After parsing the XML file, a tree object (also referred to as an Element Tree) is created in memory. It is called an Element Tree because each node in the tree is referred to as an element.

In [None]:
# Print the tree object to view it's location in memory
print('Object:\t\t', xtree)

# Print the data type of the newly created object.
print('Data type:\t', type(xtree))

Object:		 <xml.etree.ElementTree.ElementTree object at 0x7f58fc3750d0>
Data type:	 <class 'xml.etree.ElementTree.ElementTree'>


Once we have instantiated the `xtree` object, we can start working with the object by starting at the root of the tree data structure so we can move through the different levels of information. Looking at the XML file, we can notice that the highest level in the hierarchy is `catalog` - this is where the root will point to.
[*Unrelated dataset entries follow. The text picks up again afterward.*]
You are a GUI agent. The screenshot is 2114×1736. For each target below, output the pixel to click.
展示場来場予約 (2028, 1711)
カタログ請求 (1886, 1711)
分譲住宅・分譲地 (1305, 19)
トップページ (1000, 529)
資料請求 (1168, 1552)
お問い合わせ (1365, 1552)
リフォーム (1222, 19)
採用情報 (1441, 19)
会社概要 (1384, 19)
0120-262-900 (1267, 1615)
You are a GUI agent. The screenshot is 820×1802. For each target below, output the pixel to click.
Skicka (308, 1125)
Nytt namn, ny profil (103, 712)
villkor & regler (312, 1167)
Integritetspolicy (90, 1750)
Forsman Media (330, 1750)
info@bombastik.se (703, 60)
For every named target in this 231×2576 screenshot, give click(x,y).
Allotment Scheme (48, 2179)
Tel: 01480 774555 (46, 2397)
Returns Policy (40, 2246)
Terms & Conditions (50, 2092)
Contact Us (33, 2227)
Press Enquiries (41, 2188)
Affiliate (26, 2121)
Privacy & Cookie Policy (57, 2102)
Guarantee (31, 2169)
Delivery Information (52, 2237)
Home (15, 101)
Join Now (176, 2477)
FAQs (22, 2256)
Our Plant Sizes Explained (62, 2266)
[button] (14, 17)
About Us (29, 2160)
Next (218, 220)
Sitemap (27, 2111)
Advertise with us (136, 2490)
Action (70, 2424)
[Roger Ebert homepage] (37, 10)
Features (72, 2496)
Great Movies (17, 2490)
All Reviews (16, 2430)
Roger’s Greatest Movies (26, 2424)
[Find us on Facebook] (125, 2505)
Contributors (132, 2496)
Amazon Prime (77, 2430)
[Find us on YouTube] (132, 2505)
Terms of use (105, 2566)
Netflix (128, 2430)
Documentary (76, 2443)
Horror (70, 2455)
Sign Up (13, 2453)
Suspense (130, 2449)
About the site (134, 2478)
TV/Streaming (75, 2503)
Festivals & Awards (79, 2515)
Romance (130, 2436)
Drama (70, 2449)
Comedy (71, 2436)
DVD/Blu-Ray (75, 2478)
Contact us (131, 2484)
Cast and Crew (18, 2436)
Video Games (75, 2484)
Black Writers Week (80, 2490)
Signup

Let's have a look at the example below.

In [None]:
# Obtain the root of the element tree
xroot = xtree.getroot()

# Print the element object to view it's location in memory
print('Object:\t\t', xroot)

# Print the data type associated to xroot
print('Data type:\t', type(xroot))

# Print the xml tag associated with the root element
print ('XML Tag:\t', xroot.tag)

Object:		 <Element 'catalog' at 0x7f58fc37e0b0>
Data type:	 <class 'xml.etree.ElementTree.Element'>
XML Tag:	 catalog


We will now iterate through the `xroot` object to view all the child elements that exist. As it stands, the Element Tree will contain three levels. 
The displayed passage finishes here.